Cuando hablamos del ser humano o directamente
del humano, nos referimos a nuestra especie: el Homo
sapiens (del latín “hombre sabio”), perteneciente al orden de
los primates y a la familia de los homínidos, creadores de la civilización
que hoy en día domina y transforma el planeta
Tierra.
La evidencia más antigua de actividad de los seres humanos en
el planeta data de 315.000 años, y se encuentra en Marruecos. En ese momento,
la nuestra era apenas una especie entre varias del género Homo,
sumamente diversificado y cuyas otras especies ya se han extinguido.
Después de la desaparición del Homo neardentalis (el
“hombre del neardental”) hace 28.000 años y del Homo floresiensis (el
“hombre de las flores” o Hobbit) hace aproximadamente 13.000
años, somos la única especie del género que perdura.

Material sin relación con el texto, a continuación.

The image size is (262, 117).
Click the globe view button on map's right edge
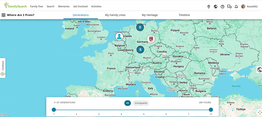pos(260,70)
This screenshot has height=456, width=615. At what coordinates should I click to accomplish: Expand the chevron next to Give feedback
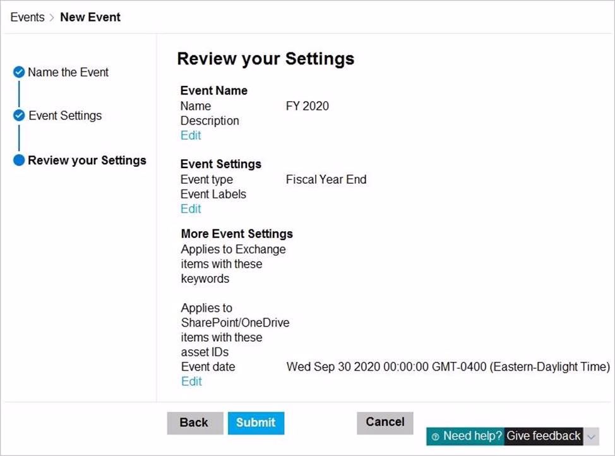(591, 436)
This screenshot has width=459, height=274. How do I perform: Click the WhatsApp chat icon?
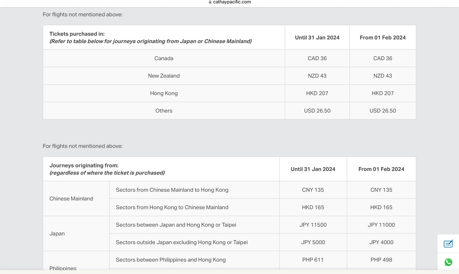[x=448, y=262]
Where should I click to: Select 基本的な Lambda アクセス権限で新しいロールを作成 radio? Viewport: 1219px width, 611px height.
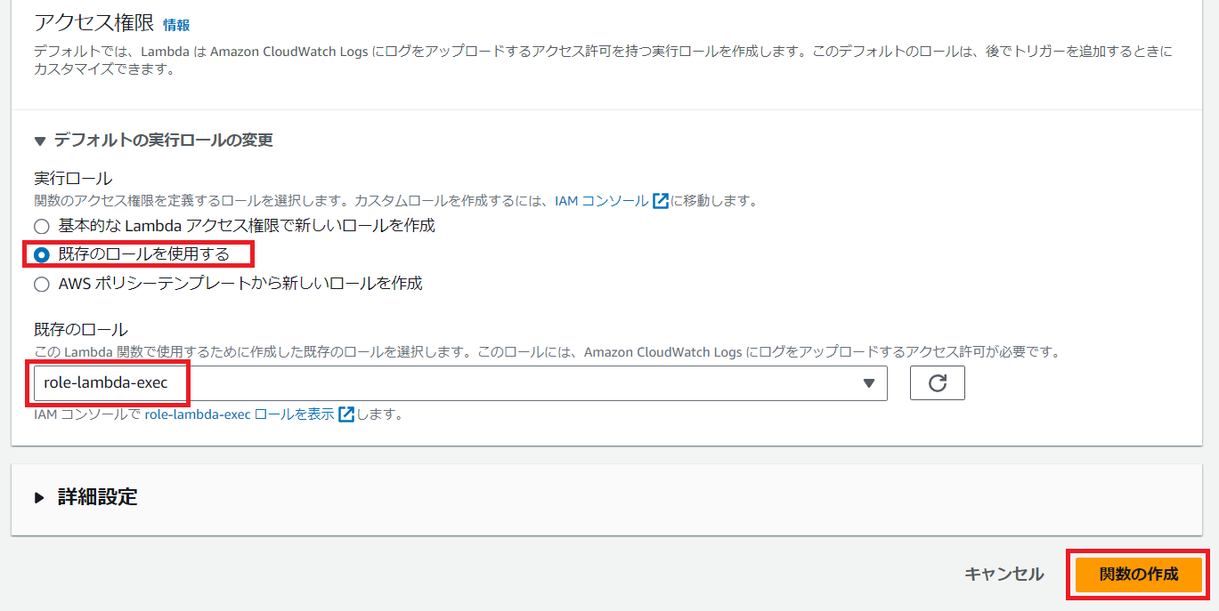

El ser humano se distingue en base a sus rasgos corporales
(bípedo, con articulaciones superiores útiles, capaz de andar erguido y de
pelaje escaso), pero también a su capacidad de inventiva e inteligencia,
la cual lo distingue del resto de los animales superiores.
En particular su capacidad para el lenguaje articulado,
para el pensamiento complejo y abstracto, y para la
transformación del medio que lo circunda.

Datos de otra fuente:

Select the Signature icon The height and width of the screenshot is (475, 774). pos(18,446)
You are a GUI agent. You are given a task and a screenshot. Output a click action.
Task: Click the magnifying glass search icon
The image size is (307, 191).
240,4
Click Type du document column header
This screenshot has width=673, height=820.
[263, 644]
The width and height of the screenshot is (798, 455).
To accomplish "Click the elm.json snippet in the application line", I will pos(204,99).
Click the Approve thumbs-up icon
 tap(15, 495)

Sin embargo, los seres humanos nos hemos definido a
nosotros mismos filosóficamente de maneras muy distintas a lo largo de
nuestra historia, a
medida que hemos creado y demolido religiones,
órdenes sociales e interpretaciones del mundo, en búsqueda de respuesta a
nuestras interrogantes esenciales sobre el origen y sentido de la existencia,
o el destino final de la misma.
En algunos contextos se empleaba el término “hombre”
como sinónimo de ser humano, pero dicha utilización se desestima debido a
su ambigüedad, ya que designa también a los individuos adultos del sexo
masculino.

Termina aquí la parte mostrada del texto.